The four parties backing Moderate leader Ulf Kristersson as prime minister on Sunday announced that they had agreed to keep the current Speaker, Andreas Norlén in place, when the role is put to a vote as parliament opens on Monday.

Sweden's right-wing parties agree to bring back Norlén as Speaker 

The parties won a three-seat majority over the bloc led by the incumbent Social Democrats in Sweden’s general election on September 11th, and are currently in the middle of negotiating how they will form Sweden’s next government. 

Sweden’s parliament meets at 11am for the official installation of the 349 MPs for this mandate period. The votes for the Speaker and three Deputy Speakers are the first item on the agenda, after which the parties each select their parliamentary leaders and then vote on who should chair each of the parliamentary committees. 

READ ALSO: What happens next as parliament reopens? 

In a joint press release announcing the decision, the parties also agreed that the Sweden Democrats would be given eight of the 16 chairmanships the bloc will have of parliamentary committees in the next parliament, and that MPs for all four parties would back Julia Kronlid, the Sweden Democrats’ Second Deputy Leader, as the second deputy Speaker, serving under Norlén. 

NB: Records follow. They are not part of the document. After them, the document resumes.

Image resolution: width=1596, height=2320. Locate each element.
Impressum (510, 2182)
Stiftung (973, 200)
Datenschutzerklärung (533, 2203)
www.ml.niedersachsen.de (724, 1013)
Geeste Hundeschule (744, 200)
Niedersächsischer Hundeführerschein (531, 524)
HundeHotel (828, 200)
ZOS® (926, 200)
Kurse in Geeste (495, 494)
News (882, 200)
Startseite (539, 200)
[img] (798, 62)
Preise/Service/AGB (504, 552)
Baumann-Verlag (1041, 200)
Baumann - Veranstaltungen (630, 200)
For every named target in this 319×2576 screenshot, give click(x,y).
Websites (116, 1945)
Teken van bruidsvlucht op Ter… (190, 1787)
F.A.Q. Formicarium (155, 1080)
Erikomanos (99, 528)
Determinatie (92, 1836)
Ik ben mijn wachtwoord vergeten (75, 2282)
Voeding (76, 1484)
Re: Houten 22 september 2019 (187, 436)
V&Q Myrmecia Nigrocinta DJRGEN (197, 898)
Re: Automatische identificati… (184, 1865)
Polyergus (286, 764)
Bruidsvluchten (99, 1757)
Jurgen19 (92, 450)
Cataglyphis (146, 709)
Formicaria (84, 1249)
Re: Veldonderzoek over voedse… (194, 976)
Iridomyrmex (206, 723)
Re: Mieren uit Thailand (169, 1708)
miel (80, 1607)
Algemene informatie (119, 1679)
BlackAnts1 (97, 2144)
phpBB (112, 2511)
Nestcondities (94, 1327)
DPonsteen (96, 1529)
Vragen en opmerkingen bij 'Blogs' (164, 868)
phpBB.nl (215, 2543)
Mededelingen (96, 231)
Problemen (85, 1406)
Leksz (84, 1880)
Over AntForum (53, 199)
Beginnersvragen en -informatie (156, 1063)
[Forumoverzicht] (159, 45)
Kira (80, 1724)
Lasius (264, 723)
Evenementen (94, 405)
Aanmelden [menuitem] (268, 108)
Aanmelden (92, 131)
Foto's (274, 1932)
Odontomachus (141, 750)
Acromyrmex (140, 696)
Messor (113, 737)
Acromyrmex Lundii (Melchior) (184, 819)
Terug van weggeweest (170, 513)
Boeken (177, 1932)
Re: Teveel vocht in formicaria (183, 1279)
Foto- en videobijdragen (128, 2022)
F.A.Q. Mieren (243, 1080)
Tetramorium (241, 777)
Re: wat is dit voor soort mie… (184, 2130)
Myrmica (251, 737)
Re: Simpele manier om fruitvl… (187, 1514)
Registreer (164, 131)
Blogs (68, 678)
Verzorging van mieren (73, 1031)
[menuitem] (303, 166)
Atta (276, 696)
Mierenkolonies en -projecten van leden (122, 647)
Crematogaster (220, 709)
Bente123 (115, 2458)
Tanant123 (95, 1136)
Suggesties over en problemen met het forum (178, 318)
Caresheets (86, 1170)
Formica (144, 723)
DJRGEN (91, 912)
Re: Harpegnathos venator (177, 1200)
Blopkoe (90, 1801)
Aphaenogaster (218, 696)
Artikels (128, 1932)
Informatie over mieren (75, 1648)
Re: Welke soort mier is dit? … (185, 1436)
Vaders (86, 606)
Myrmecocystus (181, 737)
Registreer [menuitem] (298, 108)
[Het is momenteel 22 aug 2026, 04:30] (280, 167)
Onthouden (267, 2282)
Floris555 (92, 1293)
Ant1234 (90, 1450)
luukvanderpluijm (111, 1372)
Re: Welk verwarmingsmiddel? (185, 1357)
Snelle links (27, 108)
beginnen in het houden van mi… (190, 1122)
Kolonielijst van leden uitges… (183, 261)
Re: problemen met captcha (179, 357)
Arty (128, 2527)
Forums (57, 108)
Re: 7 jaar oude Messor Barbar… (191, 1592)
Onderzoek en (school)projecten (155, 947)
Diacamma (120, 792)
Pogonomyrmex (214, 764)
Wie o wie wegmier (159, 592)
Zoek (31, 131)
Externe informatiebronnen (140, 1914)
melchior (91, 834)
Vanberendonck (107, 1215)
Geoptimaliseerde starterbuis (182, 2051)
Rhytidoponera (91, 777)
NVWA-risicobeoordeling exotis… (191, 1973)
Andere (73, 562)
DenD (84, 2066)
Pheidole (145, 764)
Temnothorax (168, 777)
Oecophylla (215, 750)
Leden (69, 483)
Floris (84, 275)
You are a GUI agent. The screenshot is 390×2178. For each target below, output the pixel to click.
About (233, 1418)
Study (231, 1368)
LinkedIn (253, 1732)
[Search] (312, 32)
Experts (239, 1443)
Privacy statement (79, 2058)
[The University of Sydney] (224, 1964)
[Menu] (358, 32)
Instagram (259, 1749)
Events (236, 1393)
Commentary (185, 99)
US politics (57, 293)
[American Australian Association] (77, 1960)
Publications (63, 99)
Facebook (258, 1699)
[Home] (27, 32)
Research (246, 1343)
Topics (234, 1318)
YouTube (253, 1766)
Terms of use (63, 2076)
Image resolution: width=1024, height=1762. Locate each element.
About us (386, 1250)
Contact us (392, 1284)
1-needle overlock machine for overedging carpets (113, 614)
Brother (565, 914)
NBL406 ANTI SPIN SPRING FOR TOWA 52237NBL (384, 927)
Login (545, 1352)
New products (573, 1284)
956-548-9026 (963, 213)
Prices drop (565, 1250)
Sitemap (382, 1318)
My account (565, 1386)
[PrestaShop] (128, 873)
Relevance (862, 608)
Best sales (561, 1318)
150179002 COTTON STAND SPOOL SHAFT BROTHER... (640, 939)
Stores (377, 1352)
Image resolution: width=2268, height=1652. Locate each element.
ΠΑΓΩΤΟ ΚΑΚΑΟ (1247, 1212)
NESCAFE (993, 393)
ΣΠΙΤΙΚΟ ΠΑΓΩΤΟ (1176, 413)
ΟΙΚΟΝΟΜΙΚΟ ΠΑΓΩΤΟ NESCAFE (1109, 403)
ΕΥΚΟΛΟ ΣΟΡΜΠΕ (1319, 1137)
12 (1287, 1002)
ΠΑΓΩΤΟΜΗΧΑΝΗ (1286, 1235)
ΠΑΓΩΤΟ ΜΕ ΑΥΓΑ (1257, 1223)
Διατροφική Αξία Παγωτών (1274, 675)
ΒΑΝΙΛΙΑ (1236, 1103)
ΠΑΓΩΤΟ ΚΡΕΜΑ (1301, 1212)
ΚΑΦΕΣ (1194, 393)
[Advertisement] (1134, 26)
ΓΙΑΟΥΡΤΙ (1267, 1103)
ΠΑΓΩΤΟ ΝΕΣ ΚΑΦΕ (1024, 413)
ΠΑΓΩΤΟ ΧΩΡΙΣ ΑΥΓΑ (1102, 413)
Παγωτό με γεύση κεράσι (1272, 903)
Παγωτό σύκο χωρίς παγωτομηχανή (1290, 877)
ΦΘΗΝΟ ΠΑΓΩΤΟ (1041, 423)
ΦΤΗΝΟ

In the press release, the parties said that Norlén had over the last four years shown that he has “the necessary personal qualities and qualifications which the role requires”. 

The decision to retain Norlén, who presided over the 134 days of talks and parliamentary votes that led to the January Agreement in 2019, was praised by Social Democrat leader Magdalena Andersson. 

Norlén, she said in a statement, had “managed his responsibilities well over the past four years and been a good representative of Sweden’s Riksdag.” 

The decision to appoint Kronlid was opposed by both the Left Party and the Green Party, who said that she supported tightening abortion legislation, and did not believe in evolution.

The Green Party’s joint leader Märta Stenevi said that her party “did not have confidence in Julia Kronlid”, pointing to an interview she gave in 2014 when she said she did not believe that humans were descended from apes.

The party has proposed its finance spokesperson Janine Alm Ericson as a rival candidate. 

The Left Party said it was planning to vote for the Centre Party’s candidate for the post second deputy Speaker in the hope of blocking Kronlid as a candidate.